Outro alvo central é W.L.L. de O.L., sócio da empresa W.E. Ltda. Embora sua remuneração funcional fosse de apenas R$ 1.500,00 (mil e quinhentos reais), ele movimentou R$ 6.156.182,00 (seis milhões, cento e cinquenta e seis mil, cento e oitenta e dois reais) entre setembro de 2021 e março de 2024. A empresa sob sua gestão declarou faturamento de R$ 1.213.318,00 (um milhão, duzentos e treze mil, trezentos e dezoito reais), mas movimentou R$ 37.052.892,00 (trinta e sete milhões, cinquenta e dois mil, oitocentos e noventa e dois reais), com grande parte dos recursos provenientes de entes públicos.

A empresa C.M.M.S.A., que nunca teve funcionários, declarou um faturamento de R$ 2.123.587,80 (dois milhões, cento e vinte e três mil, quinhentos e oitenta e sete reais e oitenta centavos), mas movimentou R$ 8.746.334,00 (oito milhões, setecentos e quarenta e seis mil, trezentos e trinta e quatro reais) entre fevereiro de 2022 e janeiro de 2024, sendo beneficiária de repasses da prefeitura de São José da Laje, do agente político C.J. da S.J. e da própria C.M.M.S. Parte do dinheiro da empresa foi usado para pagar títulos de C.J. e da própria C.M.M.S.

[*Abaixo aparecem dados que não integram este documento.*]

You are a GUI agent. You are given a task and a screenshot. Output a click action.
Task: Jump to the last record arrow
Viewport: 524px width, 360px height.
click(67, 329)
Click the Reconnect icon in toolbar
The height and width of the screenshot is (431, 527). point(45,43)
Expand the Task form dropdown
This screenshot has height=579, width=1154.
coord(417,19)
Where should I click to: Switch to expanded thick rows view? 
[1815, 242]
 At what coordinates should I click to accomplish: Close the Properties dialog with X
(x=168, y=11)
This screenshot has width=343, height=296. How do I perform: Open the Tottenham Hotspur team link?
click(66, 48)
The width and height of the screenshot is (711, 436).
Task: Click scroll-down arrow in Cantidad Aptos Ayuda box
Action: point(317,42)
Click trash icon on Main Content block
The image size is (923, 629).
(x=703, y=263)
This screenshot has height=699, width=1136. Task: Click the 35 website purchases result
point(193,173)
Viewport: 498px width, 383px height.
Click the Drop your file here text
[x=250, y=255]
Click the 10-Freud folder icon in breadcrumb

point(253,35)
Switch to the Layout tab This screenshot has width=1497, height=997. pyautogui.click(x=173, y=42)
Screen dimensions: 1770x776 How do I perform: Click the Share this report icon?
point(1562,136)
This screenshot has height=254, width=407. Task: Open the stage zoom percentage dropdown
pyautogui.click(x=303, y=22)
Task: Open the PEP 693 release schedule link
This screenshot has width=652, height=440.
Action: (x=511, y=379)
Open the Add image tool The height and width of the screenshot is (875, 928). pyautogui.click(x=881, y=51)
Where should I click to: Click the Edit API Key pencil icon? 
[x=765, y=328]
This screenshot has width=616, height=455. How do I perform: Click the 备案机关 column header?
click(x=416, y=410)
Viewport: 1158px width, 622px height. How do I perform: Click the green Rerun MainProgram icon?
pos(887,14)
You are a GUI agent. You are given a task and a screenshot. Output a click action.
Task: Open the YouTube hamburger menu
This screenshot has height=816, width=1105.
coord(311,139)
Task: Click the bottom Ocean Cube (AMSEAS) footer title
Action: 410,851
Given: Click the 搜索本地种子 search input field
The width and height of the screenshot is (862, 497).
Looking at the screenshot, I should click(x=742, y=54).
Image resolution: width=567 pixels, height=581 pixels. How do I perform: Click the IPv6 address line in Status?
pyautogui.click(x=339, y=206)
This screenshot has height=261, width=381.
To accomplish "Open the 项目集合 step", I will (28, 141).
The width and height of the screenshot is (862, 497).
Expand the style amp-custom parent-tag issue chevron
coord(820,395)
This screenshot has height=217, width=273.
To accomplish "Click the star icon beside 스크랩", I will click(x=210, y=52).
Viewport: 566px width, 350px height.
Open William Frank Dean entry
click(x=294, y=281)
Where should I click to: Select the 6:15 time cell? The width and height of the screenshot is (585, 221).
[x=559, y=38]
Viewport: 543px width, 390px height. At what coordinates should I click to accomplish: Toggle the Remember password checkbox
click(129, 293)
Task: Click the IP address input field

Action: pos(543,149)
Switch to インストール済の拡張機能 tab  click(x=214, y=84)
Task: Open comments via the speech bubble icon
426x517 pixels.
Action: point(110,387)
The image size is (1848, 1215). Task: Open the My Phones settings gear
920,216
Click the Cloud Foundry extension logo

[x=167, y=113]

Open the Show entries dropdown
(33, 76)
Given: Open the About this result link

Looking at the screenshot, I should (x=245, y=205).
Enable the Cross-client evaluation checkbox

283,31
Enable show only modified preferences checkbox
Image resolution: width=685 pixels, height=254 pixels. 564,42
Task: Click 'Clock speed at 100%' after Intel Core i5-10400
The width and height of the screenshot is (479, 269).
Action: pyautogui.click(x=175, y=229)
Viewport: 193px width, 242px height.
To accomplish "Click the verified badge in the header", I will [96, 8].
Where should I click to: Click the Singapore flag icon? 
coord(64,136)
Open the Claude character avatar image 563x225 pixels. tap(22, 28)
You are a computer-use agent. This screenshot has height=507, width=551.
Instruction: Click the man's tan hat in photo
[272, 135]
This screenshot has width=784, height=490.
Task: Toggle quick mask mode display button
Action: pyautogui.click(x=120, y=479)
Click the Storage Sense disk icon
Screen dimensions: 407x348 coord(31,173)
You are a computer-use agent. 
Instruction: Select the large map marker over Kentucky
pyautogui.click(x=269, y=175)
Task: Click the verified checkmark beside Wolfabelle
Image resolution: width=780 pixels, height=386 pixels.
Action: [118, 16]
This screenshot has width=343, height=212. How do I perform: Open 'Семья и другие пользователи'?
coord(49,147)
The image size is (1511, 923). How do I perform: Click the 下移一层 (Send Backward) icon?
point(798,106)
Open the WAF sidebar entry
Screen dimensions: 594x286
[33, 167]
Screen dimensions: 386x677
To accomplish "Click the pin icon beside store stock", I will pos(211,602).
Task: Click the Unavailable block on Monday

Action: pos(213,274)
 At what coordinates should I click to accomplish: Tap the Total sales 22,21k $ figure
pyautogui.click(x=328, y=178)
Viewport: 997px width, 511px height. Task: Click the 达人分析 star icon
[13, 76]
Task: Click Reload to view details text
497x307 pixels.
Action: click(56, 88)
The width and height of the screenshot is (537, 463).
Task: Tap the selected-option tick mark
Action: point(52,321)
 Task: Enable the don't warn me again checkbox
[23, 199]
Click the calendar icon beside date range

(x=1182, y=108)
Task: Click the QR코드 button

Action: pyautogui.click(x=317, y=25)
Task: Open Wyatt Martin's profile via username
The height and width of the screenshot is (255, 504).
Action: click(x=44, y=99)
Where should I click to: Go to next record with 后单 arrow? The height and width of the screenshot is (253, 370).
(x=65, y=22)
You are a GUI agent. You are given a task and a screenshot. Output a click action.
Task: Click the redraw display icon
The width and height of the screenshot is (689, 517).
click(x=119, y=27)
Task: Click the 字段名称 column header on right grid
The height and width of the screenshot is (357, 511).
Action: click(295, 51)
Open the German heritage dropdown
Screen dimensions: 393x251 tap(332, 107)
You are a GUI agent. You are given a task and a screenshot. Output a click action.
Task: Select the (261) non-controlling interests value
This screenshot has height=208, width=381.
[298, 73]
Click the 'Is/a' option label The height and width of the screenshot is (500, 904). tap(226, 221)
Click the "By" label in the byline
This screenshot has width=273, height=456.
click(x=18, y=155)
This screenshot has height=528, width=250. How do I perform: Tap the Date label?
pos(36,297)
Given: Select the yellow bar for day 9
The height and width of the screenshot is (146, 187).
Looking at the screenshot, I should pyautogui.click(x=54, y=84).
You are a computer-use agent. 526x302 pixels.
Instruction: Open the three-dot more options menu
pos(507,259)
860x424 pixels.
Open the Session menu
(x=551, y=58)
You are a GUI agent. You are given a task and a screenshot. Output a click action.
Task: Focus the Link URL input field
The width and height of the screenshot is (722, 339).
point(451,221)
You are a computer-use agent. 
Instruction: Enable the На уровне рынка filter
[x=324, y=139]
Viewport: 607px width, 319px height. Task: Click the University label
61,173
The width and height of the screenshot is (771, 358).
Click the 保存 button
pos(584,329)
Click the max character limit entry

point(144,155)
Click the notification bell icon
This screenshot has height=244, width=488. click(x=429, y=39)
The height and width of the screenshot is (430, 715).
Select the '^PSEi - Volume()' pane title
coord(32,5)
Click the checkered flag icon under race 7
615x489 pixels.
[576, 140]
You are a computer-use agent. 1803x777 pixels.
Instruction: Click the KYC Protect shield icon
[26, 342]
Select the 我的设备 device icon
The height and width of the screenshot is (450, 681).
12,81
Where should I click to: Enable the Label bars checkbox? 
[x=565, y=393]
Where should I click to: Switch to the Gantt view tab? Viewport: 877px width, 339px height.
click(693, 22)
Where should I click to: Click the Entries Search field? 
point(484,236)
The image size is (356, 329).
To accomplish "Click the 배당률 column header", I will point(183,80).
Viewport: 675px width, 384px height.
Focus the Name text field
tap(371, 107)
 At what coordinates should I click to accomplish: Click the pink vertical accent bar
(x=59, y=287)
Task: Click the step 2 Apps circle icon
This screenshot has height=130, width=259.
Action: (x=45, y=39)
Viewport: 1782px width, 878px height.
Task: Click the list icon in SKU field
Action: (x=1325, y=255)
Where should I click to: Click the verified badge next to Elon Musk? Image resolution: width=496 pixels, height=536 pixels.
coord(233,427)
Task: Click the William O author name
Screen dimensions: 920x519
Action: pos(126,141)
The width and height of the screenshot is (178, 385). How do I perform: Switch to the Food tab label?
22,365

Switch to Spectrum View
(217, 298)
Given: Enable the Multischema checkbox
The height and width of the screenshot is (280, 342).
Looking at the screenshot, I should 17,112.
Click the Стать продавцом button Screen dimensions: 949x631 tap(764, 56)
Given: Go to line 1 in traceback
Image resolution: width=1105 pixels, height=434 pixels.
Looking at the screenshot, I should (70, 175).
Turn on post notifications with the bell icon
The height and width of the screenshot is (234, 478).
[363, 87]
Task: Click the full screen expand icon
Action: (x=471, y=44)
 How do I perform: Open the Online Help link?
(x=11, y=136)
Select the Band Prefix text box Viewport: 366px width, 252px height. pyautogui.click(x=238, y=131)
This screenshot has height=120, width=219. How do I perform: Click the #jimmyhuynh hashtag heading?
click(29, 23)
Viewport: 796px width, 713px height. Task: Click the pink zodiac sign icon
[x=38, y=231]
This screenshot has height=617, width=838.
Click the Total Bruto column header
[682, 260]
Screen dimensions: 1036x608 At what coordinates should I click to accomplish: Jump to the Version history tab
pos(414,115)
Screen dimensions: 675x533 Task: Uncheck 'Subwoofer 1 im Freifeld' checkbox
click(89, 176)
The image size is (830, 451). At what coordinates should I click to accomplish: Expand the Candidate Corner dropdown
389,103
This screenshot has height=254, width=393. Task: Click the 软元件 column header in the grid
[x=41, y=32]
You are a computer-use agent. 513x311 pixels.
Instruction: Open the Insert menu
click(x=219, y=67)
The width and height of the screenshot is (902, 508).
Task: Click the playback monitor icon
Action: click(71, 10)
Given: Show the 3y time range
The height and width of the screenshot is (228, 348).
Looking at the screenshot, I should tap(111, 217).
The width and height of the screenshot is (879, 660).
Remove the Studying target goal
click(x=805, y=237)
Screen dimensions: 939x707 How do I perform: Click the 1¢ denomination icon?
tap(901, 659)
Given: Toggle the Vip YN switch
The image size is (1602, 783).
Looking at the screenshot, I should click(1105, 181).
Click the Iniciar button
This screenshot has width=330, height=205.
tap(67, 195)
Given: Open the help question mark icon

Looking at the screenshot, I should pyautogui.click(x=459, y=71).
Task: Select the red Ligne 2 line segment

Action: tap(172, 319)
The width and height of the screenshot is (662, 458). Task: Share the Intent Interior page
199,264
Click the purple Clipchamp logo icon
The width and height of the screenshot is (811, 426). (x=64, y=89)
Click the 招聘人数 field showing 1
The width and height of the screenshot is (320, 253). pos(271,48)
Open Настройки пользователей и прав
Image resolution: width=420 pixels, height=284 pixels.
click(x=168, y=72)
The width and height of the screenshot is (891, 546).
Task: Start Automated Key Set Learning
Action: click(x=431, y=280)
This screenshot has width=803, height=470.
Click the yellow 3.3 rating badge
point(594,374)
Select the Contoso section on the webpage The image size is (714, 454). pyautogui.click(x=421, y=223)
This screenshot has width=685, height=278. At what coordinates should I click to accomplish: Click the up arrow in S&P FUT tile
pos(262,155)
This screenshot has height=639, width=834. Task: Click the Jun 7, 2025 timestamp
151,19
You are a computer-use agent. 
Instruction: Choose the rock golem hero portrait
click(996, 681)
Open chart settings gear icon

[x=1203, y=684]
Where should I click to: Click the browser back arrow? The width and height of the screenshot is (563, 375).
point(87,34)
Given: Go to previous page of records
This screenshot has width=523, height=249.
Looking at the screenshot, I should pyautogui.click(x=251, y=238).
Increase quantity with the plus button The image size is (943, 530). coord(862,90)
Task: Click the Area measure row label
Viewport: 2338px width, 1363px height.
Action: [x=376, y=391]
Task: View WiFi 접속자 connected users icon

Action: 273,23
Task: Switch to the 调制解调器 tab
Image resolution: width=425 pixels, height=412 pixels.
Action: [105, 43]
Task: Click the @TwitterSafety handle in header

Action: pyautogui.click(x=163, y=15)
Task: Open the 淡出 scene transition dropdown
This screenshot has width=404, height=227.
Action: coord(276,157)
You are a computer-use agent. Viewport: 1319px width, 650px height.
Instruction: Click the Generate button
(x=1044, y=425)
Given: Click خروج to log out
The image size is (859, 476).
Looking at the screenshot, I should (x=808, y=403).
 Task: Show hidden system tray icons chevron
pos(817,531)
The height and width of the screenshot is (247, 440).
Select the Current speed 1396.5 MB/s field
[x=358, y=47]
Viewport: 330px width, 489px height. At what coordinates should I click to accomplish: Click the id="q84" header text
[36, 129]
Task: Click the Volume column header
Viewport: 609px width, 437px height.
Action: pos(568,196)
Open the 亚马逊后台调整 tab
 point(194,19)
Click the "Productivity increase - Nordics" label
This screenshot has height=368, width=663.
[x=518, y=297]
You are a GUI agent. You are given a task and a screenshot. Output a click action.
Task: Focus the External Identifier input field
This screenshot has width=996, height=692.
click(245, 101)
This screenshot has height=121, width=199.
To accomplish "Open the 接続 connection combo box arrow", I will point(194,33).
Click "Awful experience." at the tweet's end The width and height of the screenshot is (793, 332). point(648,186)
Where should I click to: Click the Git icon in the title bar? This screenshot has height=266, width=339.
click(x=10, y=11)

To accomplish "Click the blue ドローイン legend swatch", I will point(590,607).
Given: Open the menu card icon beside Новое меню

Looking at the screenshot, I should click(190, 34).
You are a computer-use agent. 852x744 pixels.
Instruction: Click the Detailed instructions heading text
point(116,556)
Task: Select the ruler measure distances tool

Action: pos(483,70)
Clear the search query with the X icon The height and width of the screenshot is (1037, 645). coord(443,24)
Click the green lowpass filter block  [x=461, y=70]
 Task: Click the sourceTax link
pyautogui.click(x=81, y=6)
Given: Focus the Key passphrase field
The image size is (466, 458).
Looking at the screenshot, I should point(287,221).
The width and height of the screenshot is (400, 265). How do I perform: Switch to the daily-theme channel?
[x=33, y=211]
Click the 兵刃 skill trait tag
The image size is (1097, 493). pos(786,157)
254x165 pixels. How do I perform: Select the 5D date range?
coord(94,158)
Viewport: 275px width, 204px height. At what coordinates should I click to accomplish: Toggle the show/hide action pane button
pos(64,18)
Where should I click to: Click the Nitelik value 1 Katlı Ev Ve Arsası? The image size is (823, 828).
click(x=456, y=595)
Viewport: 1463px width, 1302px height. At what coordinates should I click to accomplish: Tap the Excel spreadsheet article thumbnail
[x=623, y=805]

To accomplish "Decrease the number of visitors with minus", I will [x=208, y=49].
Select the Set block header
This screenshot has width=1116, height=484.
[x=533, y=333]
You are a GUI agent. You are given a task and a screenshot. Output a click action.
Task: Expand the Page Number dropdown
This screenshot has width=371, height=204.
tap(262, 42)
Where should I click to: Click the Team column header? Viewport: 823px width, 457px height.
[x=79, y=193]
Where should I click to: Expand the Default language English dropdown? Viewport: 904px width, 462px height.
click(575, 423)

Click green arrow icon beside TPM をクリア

Outros nomes aparecem na cadeia de transações financeiras, como L.H. da S.N., ex-agente político entre 2017 e 2020, que recebeu valores de C.M.M.S. e de C.J., e o servidor R.C. de A.J., ocupante do cargo de faxineiro, que também aparece como destinatário de transferências bancárias. Mesmo com vínculo de baixo escalão, ele movimentou R$ 1.491.825,00 (um milhão, quatrocentos e noventa e um mil, oitocentos e vinte e cinco reais) no período analisado, valor completamente incompatível com a função que exerce.

O relatório do COAF descreve operações com características típicas de lavagem de dinheiro, como:
• Depósitos e saques em espécie feitos de forma parcelada para evitar comunicação obrigatória às autoridades;
• Transferências entre contas sem justificativa econômica plausível;
• Uso de contas de pessoas politicamente expostas e familiares;
• Pagamentos vinculados a contratos públicos;
• Fragmentação deliberada de valores e uso de múltiplas contas bancárias.

A atuação do Ministério Público

O promotor Carlos Eduardo Baltar Maia fundamenta a instauração do PIC em diversos dispositivos legais, como os artigos 129 da Constituição, 26 da Lei 8.625/93, além da Resolução CNMP nº 181/2017. A investigação, segundo ele, visa aprofundar a apuração de infrações penais de natureza pública, com destaque para os crimes descritos nos artigos 312 do Código Penal (peculato), 1º da Lei 9.613/98 (lavagem de dinheiro) e 1º da Lei 12.850/13 (organização criminosa).

Para isso, a Promotoria solicitou, ainda no dia 4 de abril, apoio técnico do GAECO (Grupo de Atuação Especial de Combate ao Crime Organizado) e do Núcleo de Gestão da Informação (NGI) do MP/AL. O ofício com o pedido de cooperação técnica foi endereçado ao Procurador-Geral de Justiça, Lean Antônio Ferreira de Araújo, que acolheu a solicitação e, por despacho, encaminhou o caso ao GAECO para manifestação.

A Assessora Técnica Amanda Cury Geraldes, por ordem da PGJ, comunicou oficialmente o coordenador do GAECO, o promotor de Justiça Napoleão José Calheiros Correia de Melo Amaral Franco, sobre o envio dos autos, no dia 7 de abril, conforme o Processo nº 02.2025.00003408-4.

O caso agora está sob a alçada do GAECO, que poderá requerer quebra de sigilos, busca e apreensão, interrogatórios e diligências sigilosas, em articulação com outros órgãos de investigação.

Trama sofisticada e impacto público

A Promotoria de São José da Laje classificou o caso como altamente complexo, com transcendência territorial, isto é, com repercussão além dos limites do município. O envolvimento direto de um agente político no exercício do mandato, além do uso de familiares e empresas de fachada, indicaria uma engenharia criminosa voltada à drenagem de recursos públicos, com profissionalização e divisão de tarefas.

Segundo o MP, as movimentações financeiras eram mascaradas para dificultar a identificação dos beneficiários finais. Isso foi feito por meio de fragmentações de depósitos, simulações de prestação de serviço e movimentação cruzada entre contas pessoais e empresariais, estratégia comum em práticas de lavagem de capitais.

Apesar da gravidade das acusações, nenhum dos envolvidos foi formalmente denunciado até o momento. O processo segue em fase de investigação sigilosa.